→ Requirement
Lines from the top of the entries through the line that has "Press Release (180, 62)" must be duplicated exactly, and no others.

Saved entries
((

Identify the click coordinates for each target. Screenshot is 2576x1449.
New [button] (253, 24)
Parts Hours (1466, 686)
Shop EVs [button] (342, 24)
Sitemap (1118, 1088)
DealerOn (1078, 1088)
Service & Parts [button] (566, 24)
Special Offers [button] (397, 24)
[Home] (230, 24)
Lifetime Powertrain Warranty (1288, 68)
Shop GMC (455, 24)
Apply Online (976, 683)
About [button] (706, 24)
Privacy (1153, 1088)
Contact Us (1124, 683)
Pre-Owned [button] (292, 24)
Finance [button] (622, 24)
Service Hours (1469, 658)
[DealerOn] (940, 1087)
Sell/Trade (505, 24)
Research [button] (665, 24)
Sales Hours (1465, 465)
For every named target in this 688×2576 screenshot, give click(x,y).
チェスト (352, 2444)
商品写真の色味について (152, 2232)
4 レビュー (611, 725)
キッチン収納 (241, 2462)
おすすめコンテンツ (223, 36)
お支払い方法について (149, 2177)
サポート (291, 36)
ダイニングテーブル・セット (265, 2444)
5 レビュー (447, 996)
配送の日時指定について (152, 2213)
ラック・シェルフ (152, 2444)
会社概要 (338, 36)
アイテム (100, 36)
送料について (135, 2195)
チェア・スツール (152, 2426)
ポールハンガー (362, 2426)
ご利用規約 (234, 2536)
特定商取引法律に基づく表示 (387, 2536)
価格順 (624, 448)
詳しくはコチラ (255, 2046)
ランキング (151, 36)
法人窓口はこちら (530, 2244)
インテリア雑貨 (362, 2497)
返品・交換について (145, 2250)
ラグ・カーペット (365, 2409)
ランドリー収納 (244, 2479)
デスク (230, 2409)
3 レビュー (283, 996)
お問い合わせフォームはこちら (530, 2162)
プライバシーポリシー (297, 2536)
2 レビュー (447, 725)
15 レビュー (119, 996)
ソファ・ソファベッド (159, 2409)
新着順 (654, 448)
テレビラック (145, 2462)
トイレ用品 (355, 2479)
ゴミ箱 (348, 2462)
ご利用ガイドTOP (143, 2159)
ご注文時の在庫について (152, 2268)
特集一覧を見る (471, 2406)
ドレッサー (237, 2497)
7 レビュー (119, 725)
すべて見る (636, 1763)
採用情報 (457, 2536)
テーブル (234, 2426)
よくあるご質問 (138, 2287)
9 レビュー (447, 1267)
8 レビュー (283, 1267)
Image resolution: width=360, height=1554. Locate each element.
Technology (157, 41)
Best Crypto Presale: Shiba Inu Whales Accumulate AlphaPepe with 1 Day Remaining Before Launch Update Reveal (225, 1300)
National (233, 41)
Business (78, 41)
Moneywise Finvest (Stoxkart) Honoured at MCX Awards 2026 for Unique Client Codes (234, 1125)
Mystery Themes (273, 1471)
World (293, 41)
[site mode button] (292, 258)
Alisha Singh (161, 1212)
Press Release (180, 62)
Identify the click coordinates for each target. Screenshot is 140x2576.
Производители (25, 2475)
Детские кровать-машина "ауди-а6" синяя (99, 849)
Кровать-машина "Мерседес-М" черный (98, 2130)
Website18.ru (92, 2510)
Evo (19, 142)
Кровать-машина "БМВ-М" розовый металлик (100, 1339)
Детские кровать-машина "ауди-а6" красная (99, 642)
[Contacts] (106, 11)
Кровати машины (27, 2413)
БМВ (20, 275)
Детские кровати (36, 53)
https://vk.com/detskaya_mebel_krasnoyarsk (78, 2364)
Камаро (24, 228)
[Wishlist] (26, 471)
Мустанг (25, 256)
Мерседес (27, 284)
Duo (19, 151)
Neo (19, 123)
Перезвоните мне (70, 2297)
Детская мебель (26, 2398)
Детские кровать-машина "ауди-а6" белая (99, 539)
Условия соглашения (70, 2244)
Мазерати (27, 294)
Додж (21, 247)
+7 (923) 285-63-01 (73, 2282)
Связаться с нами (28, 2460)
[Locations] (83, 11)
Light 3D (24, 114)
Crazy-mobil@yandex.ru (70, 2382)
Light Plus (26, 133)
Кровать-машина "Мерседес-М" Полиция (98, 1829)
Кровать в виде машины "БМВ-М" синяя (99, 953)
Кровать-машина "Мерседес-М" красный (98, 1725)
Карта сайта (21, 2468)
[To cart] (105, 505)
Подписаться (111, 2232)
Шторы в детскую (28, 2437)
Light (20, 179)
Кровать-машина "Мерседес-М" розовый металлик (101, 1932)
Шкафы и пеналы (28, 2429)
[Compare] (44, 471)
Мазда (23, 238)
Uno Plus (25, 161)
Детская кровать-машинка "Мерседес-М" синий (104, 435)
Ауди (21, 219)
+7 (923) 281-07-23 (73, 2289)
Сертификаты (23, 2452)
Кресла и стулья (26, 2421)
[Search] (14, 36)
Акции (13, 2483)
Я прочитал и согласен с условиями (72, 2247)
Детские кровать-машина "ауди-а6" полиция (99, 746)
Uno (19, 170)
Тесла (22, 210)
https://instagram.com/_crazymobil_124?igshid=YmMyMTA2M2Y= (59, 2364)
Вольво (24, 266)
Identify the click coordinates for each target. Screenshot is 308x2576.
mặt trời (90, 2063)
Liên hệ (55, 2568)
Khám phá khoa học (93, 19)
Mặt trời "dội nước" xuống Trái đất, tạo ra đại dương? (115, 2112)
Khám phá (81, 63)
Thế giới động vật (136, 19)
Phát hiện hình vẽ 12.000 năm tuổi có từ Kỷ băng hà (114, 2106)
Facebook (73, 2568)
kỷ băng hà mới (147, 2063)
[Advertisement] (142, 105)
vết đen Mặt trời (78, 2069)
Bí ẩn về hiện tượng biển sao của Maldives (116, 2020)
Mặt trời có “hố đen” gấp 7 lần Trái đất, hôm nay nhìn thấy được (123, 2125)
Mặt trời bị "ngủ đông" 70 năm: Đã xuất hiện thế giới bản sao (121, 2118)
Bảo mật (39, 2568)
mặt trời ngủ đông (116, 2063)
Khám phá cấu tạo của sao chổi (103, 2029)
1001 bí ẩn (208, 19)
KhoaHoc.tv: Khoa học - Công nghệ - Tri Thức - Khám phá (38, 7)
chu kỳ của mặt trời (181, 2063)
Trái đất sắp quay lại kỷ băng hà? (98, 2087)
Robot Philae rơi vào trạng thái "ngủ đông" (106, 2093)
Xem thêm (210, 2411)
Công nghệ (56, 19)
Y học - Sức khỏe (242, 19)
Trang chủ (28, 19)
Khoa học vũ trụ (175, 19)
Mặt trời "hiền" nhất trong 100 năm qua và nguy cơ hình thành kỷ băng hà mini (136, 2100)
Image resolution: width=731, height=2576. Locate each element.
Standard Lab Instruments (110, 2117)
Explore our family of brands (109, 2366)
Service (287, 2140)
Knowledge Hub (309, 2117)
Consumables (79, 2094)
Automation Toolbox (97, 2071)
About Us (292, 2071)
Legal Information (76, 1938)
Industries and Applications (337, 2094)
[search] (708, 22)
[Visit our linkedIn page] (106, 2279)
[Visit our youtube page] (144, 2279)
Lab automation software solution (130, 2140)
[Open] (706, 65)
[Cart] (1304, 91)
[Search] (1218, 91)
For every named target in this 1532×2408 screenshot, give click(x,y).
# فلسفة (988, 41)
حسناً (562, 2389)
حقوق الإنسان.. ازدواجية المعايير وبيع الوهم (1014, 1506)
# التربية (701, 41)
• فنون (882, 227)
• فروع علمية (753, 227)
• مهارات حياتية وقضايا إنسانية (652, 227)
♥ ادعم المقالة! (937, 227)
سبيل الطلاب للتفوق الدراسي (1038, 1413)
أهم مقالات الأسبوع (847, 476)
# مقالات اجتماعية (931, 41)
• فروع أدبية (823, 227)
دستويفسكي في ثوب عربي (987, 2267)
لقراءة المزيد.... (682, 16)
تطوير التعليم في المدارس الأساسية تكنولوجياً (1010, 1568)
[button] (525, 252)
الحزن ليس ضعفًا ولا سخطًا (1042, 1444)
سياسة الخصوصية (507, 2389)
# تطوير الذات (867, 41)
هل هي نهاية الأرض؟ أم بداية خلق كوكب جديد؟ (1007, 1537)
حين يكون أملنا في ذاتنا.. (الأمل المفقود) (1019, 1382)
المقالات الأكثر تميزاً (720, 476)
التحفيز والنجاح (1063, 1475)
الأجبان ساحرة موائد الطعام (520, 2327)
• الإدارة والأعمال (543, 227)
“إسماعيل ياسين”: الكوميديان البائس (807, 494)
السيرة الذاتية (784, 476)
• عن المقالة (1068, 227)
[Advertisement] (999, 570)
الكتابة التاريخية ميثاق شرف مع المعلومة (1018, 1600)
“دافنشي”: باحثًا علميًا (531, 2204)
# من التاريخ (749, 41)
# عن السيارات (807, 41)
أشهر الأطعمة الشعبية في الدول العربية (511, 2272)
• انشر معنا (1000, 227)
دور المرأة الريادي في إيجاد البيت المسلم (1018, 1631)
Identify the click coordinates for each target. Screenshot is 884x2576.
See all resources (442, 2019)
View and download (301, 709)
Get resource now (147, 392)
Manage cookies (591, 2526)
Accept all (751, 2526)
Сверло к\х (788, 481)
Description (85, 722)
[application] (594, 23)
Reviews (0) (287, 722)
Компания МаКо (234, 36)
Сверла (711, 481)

))

→ Exercise response
Identify the click coordinates for each target. Screenshot is 2576x1449.
New [button] (253, 24)
Parts Hours (1466, 686)
Shop EVs [button] (342, 24)
Sitemap (1118, 1088)
DealerOn (1078, 1088)
Service & Parts [button] (566, 24)
Special Offers [button] (397, 24)
[Home] (230, 24)
Lifetime Powertrain Warranty (1288, 68)
Shop GMC (455, 24)
Apply Online (976, 683)
About [button] (706, 24)
Privacy (1153, 1088)
Contact Us (1124, 683)
Pre-Owned [button] (292, 24)
Finance [button] (622, 24)
Service Hours (1469, 658)
[DealerOn] (940, 1087)
Sell/Trade (505, 24)
Research [button] (665, 24)
Sales Hours (1465, 465)
For every named target in this 688×2576 screenshot, give click(x,y).
チェスト (352, 2444)
商品写真の色味について (152, 2232)
4 レビュー (611, 725)
キッチン収納 (241, 2462)
おすすめコンテンツ (223, 36)
お支払い方法について (149, 2177)
サポート (291, 36)
ダイニングテーブル・セット (265, 2444)
5 レビュー (447, 996)
配送の日時指定について (152, 2213)
ラック・シェルフ (152, 2444)
会社概要 (338, 36)
アイテム (100, 36)
送料について (135, 2195)
チェア・スツール (152, 2426)
ポールハンガー (362, 2426)
ご利用規約 (234, 2536)
特定商取引法律に基づく表示 (387, 2536)
価格順 (624, 448)
詳しくはコチラ (255, 2046)
ランキング (151, 36)
法人窓口はこちら (530, 2244)
インテリア雑貨 (362, 2497)
返品・交換について (145, 2250)
ラグ・カーペット (365, 2409)
ランドリー収納 (244, 2479)
デスク (230, 2409)
3 レビュー (283, 996)
お問い合わせフォームはこちら (530, 2162)
プライバシーポリシー (297, 2536)
2 レビュー (447, 725)
15 レビュー (119, 996)
ソファ・ソファベッド (159, 2409)
新着順 (654, 448)
テレビラック (145, 2462)
トイレ用品 (355, 2479)
ゴミ箱 (348, 2462)
ご利用ガイドTOP (143, 2159)
ご注文時の在庫について (152, 2268)
特集一覧を見る (471, 2406)
ドレッサー (237, 2497)
7 レビュー (119, 725)
すべて見る (636, 1763)
採用情報 (457, 2536)
テーブル (234, 2426)
よくあるご質問 (138, 2287)
9 レビュー (447, 1267)
8 レビュー (283, 1267)
Image resolution: width=360, height=1554. Locate each element.
Technology (157, 41)
Best Crypto Presale: Shiba Inu Whales Accumulate AlphaPepe with 1 Day Remaining Before Launch Update Reveal (225, 1300)
National (233, 41)
Business (78, 41)
Moneywise Finvest (Stoxkart) Honoured at MCX Awards 2026 for Unique Client Codes (234, 1125)
Mystery Themes (273, 1471)
World (293, 41)
[site mode button] (292, 258)
Alisha Singh (161, 1212)
Press Release (180, 62)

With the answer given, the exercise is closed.